The fierce Ms Weebly used to be their teacher when they were in the reception class and one can’t help wondering if she was the main problem with their initial lack of engagement with school. She is now the head teacher and threatens them with missing the end of year class party if they don’t start to be more compliant. It seems that she has applied this sanction every year and all the children are understandably disgruntled about it. I remember this happening in real life when as a very young teacher I was told to supervise a small group of children who had been forbidden to go to the Christmas party because they had misbehaved that morning - I can still remember feeling like a cruel prison warder. Hopefully this would never happen today!
Although all the children really want to go to the party, all apart from Arlo seem to be determined to test the new supply teacher, Mrs Ogg, to the limit. But when she arrives, it is clear that she is unlike any other teacher they have ever met. For a start she communicates with them by drumming a stick and encouraging them to chant and then takes them out of the classroom in a long line through the building and out into the school field. Unconventional activities over the next few days include painting a huge mural using dye from berries and flowers and making a shelter with leaves, sticks and grass. The most exciting development is the promise of a trip to the zoo - something that that no other teacher has been brave enough to organise. Arlo is a little bit concerned as to whether this might be a step too far but decides to take responsibility for checking that everything goes smoothly. Given the need for increasingly onerous risk assessments, this made me laugh. I guess that teachers could have some interesting discussion with children about why such a trip might be very different if it happened in the real world.
Off they go at last on a coach driven by a man who wearing a furry outfit and sporting a huge scruffy beard.
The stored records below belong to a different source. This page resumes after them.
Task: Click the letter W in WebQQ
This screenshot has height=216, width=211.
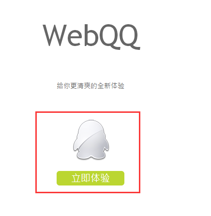Action: (x=55, y=35)
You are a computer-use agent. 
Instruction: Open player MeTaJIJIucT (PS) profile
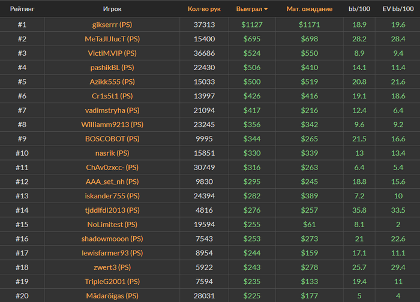coord(112,39)
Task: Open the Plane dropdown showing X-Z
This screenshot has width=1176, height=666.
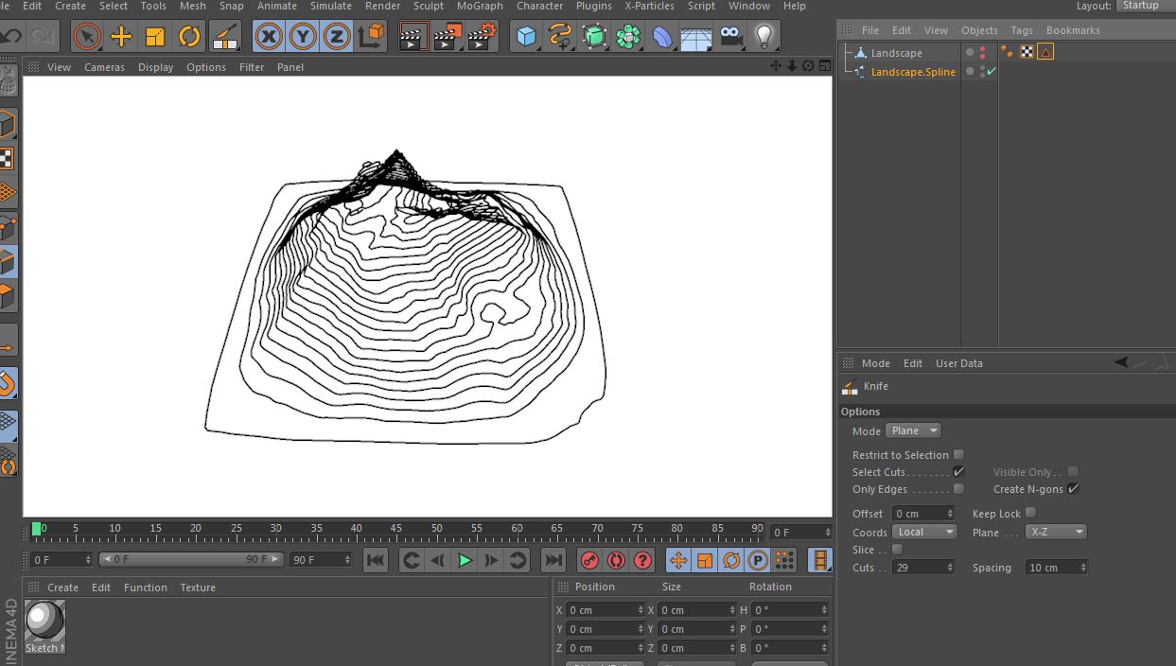Action: tap(1056, 533)
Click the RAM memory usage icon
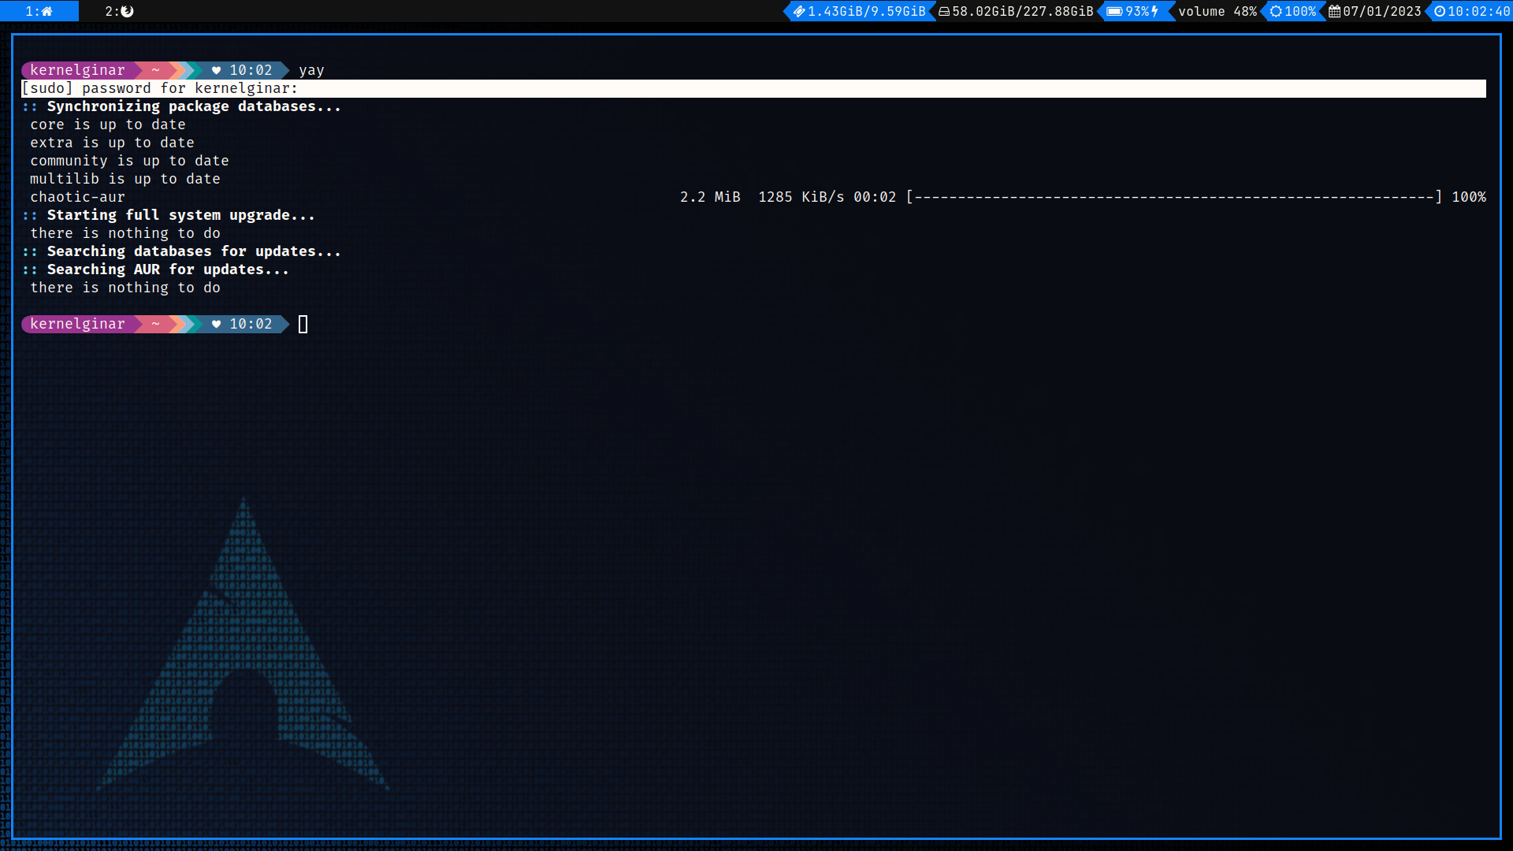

Much to their astonishment, they discover that they are visiting a Dinosaur Zoo where they go on to have a truly wonderful adventure. I won’t spoil the plot, but all of them learn that they are able to cope with a range of challenges. At the heart of their positive experience is Mrs Ogg who is determined to help them to make it a memorable day. There are several close shaves as you might expect from this group of energetic and imaginative children, but they return safely to school tired and very happy. And you will be pleased to know that they indeed get to have the end of year party despite the mean Ms Weebly who grudgingly allows it, as long as they don’t have any trifle.
Apart from liking Arlo and the other interesting characters, I really enjoyed this eventful story that is brought to life with plenty of lively illustrations. It is packed with interesting information about dinosaurs and also provides opportunities for talking about what happens in schools, and what doesn’t. I rather think that most children would like a teacher like Mrs Ogg who has faith in their abilities and gives lots of encouragement, although perhaps she is a little bit too unconventional for more than a few weeks. Luckily she is soon followed by Miss Pythia who is going to be their teacher the following year. She seems very promising because, as Arlo writes in his notebook:
‘ We’ve just met her but I can tell that things are going to be ‘ interesting’ She seems to know exactly what is happening without looking. Almost as if she has special powers ...’
I think that there will probably be another story on the horizon to tell us much more about this.